WHAT THE TASK ASKS: Can you turn every row below into a JSON list of strings, one string per line, leaving out blank lines?
START DATA SHOWN
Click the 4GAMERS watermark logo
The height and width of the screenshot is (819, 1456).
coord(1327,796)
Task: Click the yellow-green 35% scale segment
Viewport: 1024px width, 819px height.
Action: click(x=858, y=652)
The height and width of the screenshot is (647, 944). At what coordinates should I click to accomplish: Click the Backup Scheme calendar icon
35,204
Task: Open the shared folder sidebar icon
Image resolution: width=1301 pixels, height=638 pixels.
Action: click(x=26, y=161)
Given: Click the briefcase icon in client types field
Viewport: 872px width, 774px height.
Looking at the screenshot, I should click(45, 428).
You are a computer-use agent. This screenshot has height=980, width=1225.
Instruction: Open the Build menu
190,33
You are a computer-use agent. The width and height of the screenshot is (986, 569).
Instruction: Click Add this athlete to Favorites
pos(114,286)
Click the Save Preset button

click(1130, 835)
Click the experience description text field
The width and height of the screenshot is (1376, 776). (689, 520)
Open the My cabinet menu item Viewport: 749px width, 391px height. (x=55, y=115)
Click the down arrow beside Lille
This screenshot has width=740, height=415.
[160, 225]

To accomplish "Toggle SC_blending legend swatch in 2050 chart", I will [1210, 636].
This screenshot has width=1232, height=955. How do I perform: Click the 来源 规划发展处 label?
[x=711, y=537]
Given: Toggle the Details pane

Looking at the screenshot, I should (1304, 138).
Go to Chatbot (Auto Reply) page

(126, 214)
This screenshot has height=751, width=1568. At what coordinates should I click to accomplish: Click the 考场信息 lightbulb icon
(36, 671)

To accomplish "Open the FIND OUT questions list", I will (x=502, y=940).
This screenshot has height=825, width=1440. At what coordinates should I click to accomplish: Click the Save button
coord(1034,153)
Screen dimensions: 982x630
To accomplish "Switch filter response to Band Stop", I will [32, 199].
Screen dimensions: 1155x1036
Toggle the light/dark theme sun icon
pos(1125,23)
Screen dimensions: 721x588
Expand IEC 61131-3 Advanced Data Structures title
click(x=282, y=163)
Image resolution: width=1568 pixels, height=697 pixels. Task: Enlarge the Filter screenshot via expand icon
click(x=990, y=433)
END DATA SHOWN
THE REPLY:
[
  "Click the 4GAMERS watermark logo",
  "The height and width of the screenshot is (819, 1456).",
  "coord(1327,796)",
  "Task: Click the yellow-green 35% scale segment",
  "Viewport: 1024px width, 819px height.",
  "Action: click(x=858, y=652)",
  "The height and width of the screenshot is (647, 944). At what coordinates should I click to accomplish: Click the Backup Scheme calendar icon",
  "35,204",
  "Task: Open the shared folder sidebar icon",
  "Image resolution: width=1301 pixels, height=638 pixels.",
  "Action: click(x=26, y=161)",
  "Given: Click the briefcase icon in client types field",
  "Viewport: 872px width, 774px height.",
  "Looking at the screenshot, I should click(45, 428).",
  "You are a computer-use agent. This screenshot has height=980, width=1225.",
  "Instruction: Open the Build menu",
  "190,33",
  "You are a computer-use agent. The width and height of the screenshot is (986, 569).",
  "Instruction: Click Add this athlete to Favorites",
  "pos(114,286)",
  "Click the Save Preset button",
  "click(1130, 835)",
  "Click the experience description text field",
  "The width and height of the screenshot is (1376, 776). (689, 520)",
  "Open the My cabinet menu item Viewport: 749px width, 391px height. (x=55, y=115)",
  "Click the down arrow beside Lille",
  "This screenshot has width=740, height=415.",
  "[160, 225]",
  "To accomplish \"Toggle SC_blending legend swatch in 2050 chart\", I will [1210, 636].",
  "This screenshot has width=1232, height=955. How do I perform: Click the 来源 规划发展处 label?",
  "[x=711, y=537]",
  "Given: Toggle the Details pane",
  "Looking at the screenshot, I should (1304, 138).",
  "Go to Chatbot (Auto Reply) page",
  "(126, 214)",
  "This screenshot has height=751, width=1568. At what coordinates should I click to accomplish: Click the 考场信息 lightbulb icon",
  "(36, 671)",
  "To accomplish \"Open the FIND OUT questions list\", I will (x=502, y=940).",
  "This screenshot has height=825, width=1440. At what coordinates should I click to accomplish: Click the Save button",
  "coord(1034,153)",
  "Screen dimensions: 982x630",
  "To accomplish \"Switch filter response to Band Stop\", I will [32, 199].",
  "Screen dimensions: 1155x1036",
  "Toggle the light/dark theme sun icon",
  "pos(1125,23)",
  "Screen dimensions: 721x588",
  "Expand IEC 61131-3 Advanced Data Structures title",
  "click(x=282, y=163)",
  "Image resolution: width=1568 pixels, height=697 pixels. Task: Enlarge the Filter screenshot via expand icon",
  "click(x=990, y=433)"
]